Memorizing Emily Dickinson’s Because I Could Not Stop for Death has proven to be difficult for a couple reasons. First of all, I missed an entire stanza when first creating my series of icons! This made my mind map fairly awkward. When I first placed the images in a certain order, they became somewhat fixed in place. Trying to augment the journey has proven difficult, and I have had to add a loop through some mental gymanstics.

Second, I have found the process of connecting precise words to the icons more difficult than with Robert Frost’s poem. Two factors seem to be at work. On the one hand, Dickinson’s poem is far more abstract than Frost’s, meaning the icons are more difficult to anchor to the terminology. I have to spend more time establishing strong associations between the images and language because the words are not necessarily as evocative by themselves. On the other hand, because I spent little time memorizing word order, the lines come out a little garbled on occasion. Rote repetition, which I used to memorize Frost’s poem, seems to provide a better anchor for linguistic precision. Turning each line into an image later on simply reinforces that order, and the spaced repetition cements them in my long-term memory.
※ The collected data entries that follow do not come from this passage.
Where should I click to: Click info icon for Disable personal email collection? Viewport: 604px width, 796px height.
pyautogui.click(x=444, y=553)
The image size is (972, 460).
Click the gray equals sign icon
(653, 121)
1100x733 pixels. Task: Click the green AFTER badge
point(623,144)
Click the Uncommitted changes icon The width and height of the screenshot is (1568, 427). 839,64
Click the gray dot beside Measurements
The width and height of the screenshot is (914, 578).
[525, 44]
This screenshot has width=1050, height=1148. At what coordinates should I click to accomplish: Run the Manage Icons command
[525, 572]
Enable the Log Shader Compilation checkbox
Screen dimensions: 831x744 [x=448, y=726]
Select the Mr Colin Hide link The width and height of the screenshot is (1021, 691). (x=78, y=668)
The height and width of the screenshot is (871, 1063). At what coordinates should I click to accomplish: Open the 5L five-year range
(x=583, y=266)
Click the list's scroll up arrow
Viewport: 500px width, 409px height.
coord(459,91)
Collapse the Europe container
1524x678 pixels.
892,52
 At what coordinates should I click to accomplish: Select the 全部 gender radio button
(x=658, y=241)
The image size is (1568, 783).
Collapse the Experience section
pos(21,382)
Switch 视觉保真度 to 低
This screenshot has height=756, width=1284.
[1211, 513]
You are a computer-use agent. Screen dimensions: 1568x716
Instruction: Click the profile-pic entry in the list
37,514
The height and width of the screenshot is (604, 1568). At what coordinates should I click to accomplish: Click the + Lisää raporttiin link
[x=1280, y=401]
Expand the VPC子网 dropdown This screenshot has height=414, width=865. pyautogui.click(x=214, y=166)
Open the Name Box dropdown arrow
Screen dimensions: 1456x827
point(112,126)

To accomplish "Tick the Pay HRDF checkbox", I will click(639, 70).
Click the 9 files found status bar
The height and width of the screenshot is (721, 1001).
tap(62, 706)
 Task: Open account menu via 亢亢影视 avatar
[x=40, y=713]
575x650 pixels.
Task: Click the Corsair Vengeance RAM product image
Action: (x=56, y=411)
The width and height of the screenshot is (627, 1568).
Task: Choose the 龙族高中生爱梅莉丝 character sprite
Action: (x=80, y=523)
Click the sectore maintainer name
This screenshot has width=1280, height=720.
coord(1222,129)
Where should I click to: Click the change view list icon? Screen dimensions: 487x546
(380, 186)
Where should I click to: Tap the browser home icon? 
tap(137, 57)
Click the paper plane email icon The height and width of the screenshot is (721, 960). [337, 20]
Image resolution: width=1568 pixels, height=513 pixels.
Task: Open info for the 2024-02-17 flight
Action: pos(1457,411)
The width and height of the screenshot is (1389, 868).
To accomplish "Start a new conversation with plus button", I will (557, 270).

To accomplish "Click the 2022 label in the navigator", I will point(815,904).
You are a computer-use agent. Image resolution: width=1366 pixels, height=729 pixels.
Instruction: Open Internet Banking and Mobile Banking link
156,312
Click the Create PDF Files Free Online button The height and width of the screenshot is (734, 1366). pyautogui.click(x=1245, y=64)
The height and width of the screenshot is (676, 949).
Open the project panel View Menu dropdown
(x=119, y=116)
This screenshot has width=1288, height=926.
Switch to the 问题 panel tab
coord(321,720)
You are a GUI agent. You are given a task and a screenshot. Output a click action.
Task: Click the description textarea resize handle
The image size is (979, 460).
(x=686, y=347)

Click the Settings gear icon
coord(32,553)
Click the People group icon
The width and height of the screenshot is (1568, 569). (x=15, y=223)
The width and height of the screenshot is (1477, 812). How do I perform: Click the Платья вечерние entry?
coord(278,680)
Here are a few attempts over the past week:

Attempt 1

Once I realized what happened with the second stanza, I played around with the imagery of the carriage and made it run slowly. The “slow-motion” cadence now cues me and I can keep most of the other imagery in place.

Attempt 2

The second time through, I realized that my icons were not working as well as I’d hoped, especially in the fifth stanza. For some reason I had mixed up the order of the ground swelling and the house, thus confusing me about which line should correspond with “swelling.” My icons were not particularly strong in this case. The other issues showed up in the fourth and six stanzas. My hunch is that the images were so strong that they ironically drowned out the more abstract words. To “surmise” something is hard to see; the same is true of subordinate conjunctions like “for.”

Attempt 3

At this point, I have the poem mostly in mind. I will need to try it out a few more times before it sticks, but the wording will work with time. Needless to say, I have learned a great deal about how to commit poems to memory for the long term. By combining two techniques, I should be able to do so confidently with most any poem.